NVIDIA-Genomics-Research / rapids-single-cell-examples

Examples of single-cell genomic analysis accelerated with RAPIDS
Apache License 2.0
318 stars 68 forks source link

added new features and functionalities #74

Closed Intron7 closed 2 years ago

Intron7 commented 3 years ago

Hello clara-parabricks team,

I created a cunnData class for the preprocessing of the data that feels a lot like the scanpy / anndata implementation, but naturally its a lot less refined. However it keeps the meta data in obs and var and also allow for better qc control (e.g it allows to cut off cell with to expression of mitochondrial genes). The class is in the cunndata.py file.
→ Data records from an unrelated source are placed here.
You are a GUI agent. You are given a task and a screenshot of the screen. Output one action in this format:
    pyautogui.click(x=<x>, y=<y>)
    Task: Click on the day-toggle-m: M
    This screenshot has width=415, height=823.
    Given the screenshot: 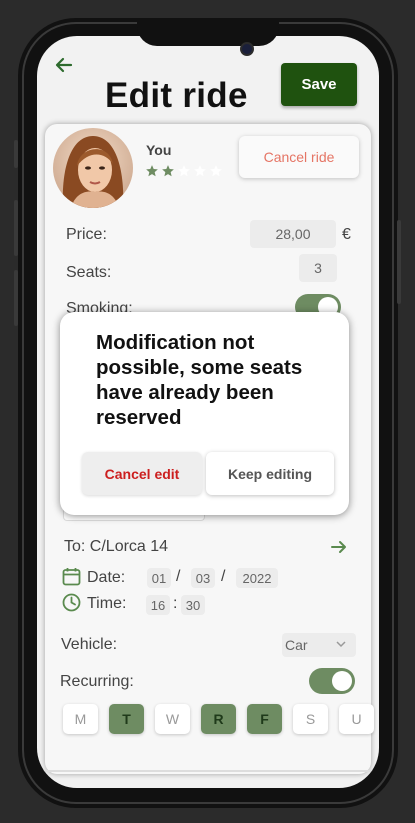 What is the action you would take?
    pyautogui.click(x=80, y=719)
I also updated the rapids_scanpy_function file to rapids_scanpy_function_v2.py. The regress out function now uses the meta data from .obs in the same way that sc.pp.regress_out works. You pass a list of .obs_names as argument and it will regress those out. I also wrapped leiden pca kmeans and tsne so that it works with anndata objects and updates/ creates the result entires in adata on its own. PCA now also proviedes the variance data in .uns so that we can use sc.pl.pca_variance_ratio. A lot of people use scatter and violin plot to check the quality of the data. I created 2 basic plotting functions that work with the cunndata class. I created a new notebook (hlca_lung_gpu_analysis_v2.ipynb) based on the hlca lung data one. This shows off all the changes I made and new features I implemented. All these function should work at a similar speed as your original implementation. I didn't see a speed differences between my implementation and the original, that wasn't within the run to run variance. Please run hlca_lung_gpu_analysis_v2.ipynb to check if my assumption of equal speed is correct. I ran my tests on a Quadro RTX 6000.

In my opinion these changes enhance the usability of running single cell analysis on the GPU. I hope this might be a somewhat adequate stopgap measure until the Theis lab releases scanpy with full gpu support.

Yours Severin

rilango commented 3 years ago

@Intron7 we had in the past tried to add GPU support in AnnData. We think you may be interested in this. Please find our WIP at https://github.com/rilango/anndata/tree/rilango/initial-with-test.

Here, our intention was to add GPU support into existing libraries.

Please review some of the plotting features in the interactive tool in the notebook https://github.com/clara-parabricks/rapids-single-cell-examples/blob/master/notebooks/hlca_lung_gpu_analysis-visualization.ipynb. It has Violin plots.

Intron7 commented 3 years ago

@rilango I get that your idea was to create a proof of concept with this repo. I really love the speedup these functions gave my day to day work. With this PR my idea was to take your initial design and streamline it into something that I can use for my own analysis on a day to day basis without much trouble and a familiar architecture. I know that your visualization library has lots of plotting functions for the post processing. My plotting functions are for pre-processing of the data. These scatter and violin plots are mainly used to find suitable cutoffs and look for unwanted noise like mt-counts within the data. I'll take a closer look at your implementation of anndata and look if I can contribute.